- Problem statement
Using the data beneath, show every line that includes the word "text".

[Stored data]

____________________

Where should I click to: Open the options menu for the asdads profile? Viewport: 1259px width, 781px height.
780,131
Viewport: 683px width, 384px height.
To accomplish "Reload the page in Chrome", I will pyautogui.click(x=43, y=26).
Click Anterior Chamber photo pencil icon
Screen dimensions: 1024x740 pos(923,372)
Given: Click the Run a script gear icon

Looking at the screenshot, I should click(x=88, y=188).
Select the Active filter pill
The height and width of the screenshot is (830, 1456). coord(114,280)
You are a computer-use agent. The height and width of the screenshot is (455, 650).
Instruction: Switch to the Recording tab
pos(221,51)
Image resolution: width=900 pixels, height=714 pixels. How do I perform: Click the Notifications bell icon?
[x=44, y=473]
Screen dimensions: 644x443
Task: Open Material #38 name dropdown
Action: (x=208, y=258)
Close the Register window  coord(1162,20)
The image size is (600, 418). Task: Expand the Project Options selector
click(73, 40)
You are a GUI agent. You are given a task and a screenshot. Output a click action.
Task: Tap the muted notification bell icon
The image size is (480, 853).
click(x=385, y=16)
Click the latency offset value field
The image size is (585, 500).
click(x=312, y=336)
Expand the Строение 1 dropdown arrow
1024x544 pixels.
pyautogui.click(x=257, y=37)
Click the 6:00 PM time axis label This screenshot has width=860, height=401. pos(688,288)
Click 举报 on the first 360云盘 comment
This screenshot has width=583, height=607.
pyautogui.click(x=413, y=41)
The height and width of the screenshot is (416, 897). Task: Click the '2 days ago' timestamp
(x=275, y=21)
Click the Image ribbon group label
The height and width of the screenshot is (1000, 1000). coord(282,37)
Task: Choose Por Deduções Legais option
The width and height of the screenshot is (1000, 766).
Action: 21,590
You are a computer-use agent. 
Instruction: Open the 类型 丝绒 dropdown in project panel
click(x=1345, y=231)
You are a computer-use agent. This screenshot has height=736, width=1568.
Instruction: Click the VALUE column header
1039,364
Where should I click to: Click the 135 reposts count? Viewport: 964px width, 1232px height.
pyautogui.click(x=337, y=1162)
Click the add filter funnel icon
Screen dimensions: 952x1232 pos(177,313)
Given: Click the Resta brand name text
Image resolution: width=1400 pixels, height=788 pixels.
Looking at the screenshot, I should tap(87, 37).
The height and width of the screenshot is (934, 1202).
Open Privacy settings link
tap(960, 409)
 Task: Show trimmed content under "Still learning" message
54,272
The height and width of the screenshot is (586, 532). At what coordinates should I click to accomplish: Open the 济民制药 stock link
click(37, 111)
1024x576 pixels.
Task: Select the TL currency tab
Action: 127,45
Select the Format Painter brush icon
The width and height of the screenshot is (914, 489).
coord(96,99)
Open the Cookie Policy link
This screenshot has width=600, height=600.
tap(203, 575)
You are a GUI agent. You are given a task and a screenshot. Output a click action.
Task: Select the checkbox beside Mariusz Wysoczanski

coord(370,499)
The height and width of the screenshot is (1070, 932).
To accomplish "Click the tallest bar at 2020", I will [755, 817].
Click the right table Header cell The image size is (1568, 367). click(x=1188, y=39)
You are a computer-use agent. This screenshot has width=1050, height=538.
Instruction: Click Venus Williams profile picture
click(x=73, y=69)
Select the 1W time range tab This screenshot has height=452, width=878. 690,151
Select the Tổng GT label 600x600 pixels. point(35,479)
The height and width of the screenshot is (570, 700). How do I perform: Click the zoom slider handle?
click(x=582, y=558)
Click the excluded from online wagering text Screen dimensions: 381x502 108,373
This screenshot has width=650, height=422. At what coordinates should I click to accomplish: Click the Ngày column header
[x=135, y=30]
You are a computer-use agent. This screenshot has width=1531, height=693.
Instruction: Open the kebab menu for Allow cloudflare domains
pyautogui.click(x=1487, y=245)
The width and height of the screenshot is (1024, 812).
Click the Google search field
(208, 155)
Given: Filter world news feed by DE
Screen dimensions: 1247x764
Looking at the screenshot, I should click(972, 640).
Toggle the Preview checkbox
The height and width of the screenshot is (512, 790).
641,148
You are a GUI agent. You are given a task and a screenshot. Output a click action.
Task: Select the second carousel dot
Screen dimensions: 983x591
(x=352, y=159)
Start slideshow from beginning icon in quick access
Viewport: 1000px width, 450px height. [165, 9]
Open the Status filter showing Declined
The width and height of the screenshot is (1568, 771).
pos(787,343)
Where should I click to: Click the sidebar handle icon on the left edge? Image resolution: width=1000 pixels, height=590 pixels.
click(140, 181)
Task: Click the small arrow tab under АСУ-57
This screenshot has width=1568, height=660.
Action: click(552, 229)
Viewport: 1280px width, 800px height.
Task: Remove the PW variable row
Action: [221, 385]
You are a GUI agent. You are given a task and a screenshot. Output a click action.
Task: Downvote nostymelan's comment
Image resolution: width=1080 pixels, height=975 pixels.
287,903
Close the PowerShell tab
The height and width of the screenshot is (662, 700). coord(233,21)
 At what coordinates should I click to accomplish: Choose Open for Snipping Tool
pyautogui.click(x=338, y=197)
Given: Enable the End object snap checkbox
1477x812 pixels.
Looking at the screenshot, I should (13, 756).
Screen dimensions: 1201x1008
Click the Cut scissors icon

____________________

- Task answer
Given: Click the Resta brand name text
Click the excluded from online wagering text Screen dimensions: 381x502 108,373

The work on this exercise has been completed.